その日によって子どもが取り組む保育は異なってきます。同様に、毎日ねらいや目的も変わってきます。

そんな保育を主に行うのは幼稚園教諭の仕事。実はどんな仕事よりも難しく、答えが中々見つからないものです。

どんなベテランの先生でも、日々の保育を振り返ると、100点満点といえる保育を行えたかというと、首を縦に中々振れずにいる先生が多いでしょう。

しかし自信を持つことが大切です。先生たちが自信を持って保育を行えるように、いくつか保育のコツを紹介していきます。

子どもたちのツボを知る

どんな保育も、子どもたちのことを考えて行います。しかし、実際に計画通りに保育はいかないもの。

理由は、子どもの姿は日々異なりスムーズにいかないことが当たり前だからです。

更に大人の思いばかりを押し付けても良い保育はできません。

計画通りにいかないと「なぜ?」「どうして?」と自分を責めてしまいますが、それは違います。

先生も一生懸命子どもの事を考えて保育を行っているのですから、間違えたことをしているわけではありません。

しかし子どもは正直。その保育に喜んで参加する為には、色々な工夫が必要なのです。

その保育を見直す事をする前に、まずはクラスの子どもたちが一体何に興味を持っているのかということを知る事がポイントです。

=== データ抜粋 ===
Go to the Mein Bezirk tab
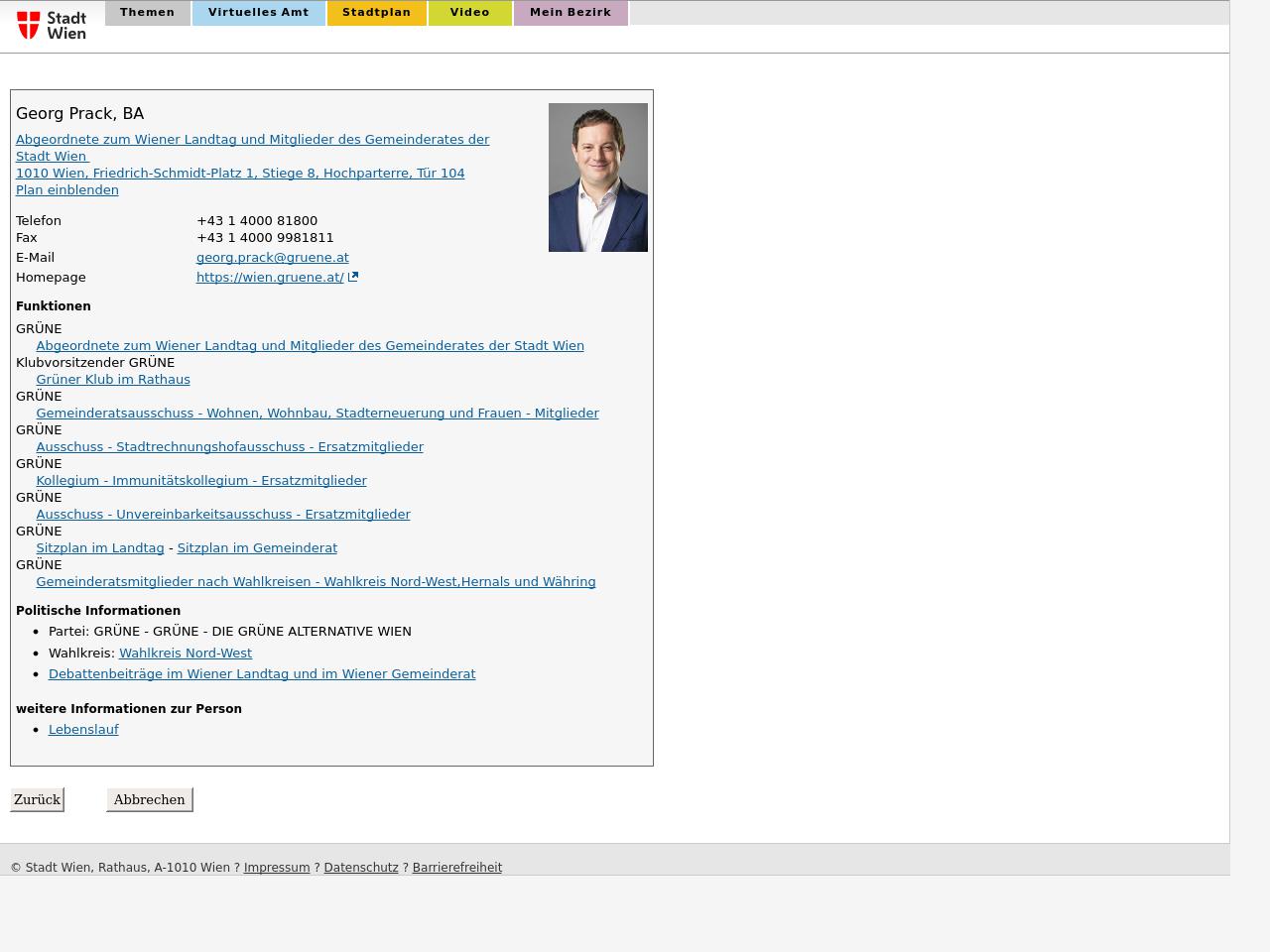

=== 取り組む課題 ===
1. 保育のコツについての文章を読み、次の問いに答えてください。
(a) 保育を主に行うのは誰の仕事だとされていますか。
(b) 保育が計画通りにいかない理由として何が挙げられていますか。
(c) 保育を見直す前に、まず何を知ることがポイントだとされていますか。
2. 保育のコツについての文章のうち、「そんな保育を主に行うのは」で始まる段落を、要点を残してより短く書き直してください。
3. 保育のコツについての文章を、最後の文の後から書き進めてください。

=== 解答例 ===
1.
(a) 幼稚園教諭の仕事です。
(b) 子どもの姿は日々異なり、スムーズにいかないことが当たり前だからです。
(c) クラスの子どもたちが一体何に興味を持っているのかということです。

2. 保育を主に担う幼稚園教諭の仕事は、どんな仕事よりも難しく、なかなか答えが見つからない。

3.
ただ今日行う活動を話していても、子どもの興味は中々持続しません。

子どもたちが興味を引くもの、子どもたちが興味を示してくれるよう声掛けを工夫する等、小さなことから始めてみてください。

もしそれが失敗した際、次の方法をまた考えていけばいいのです。そこで落ち込んでいると、中々子どもたちの注目を一つに集中させることは出来ません。

3つの具体例

具体的に例を挙げると…

  • クラスの中で流行しているものを保育に取り入れる
  • 子どもに注目してほしいときにあえて小声で話す
  • 普段行っている活動(朝の会、歌等)を少し変えていく

このように小さなことでも工夫していくことで、「先生は楽しい事をしてくれる」と判断し、どんな時でも興味を持ってくれるようになります。

子どもたちが笑顔になる為にはどのような保育が良いのかということも含めて、保育計画ができると、保育のスキルがどんどん上がっていきます。

普段プライベートで、友だちの誕生日を祝う時、家族に嬉しいニュースを話す時、相手にサプライズで喜ばせたい行動を取るといった経験は、誰もがあると思います。

また、サプライズをしてもらうと、嬉しいものですよね。実は保育も同じなのです。

子どもたちが驚くような出来事、喜ぶ顔を想像して保育を計画していくと、自然と子どもと向き合って過ごす事ができます。

一年間持続できるアイテムを作る

主に4月~3月という約一年間の中で、クラスの子どもたちと様々な活動や行事に取り組んでいきます。

もちろんそれぞれの活動や行事に楽しさがあるので、取り組むことだけでも楽しめるのですが、更に気持ちが盛り上げることができるコツがあります。

それは一年間通して使えるアイテムを作る事です。そのアイテムは決まりがなく、なんでもいいのです。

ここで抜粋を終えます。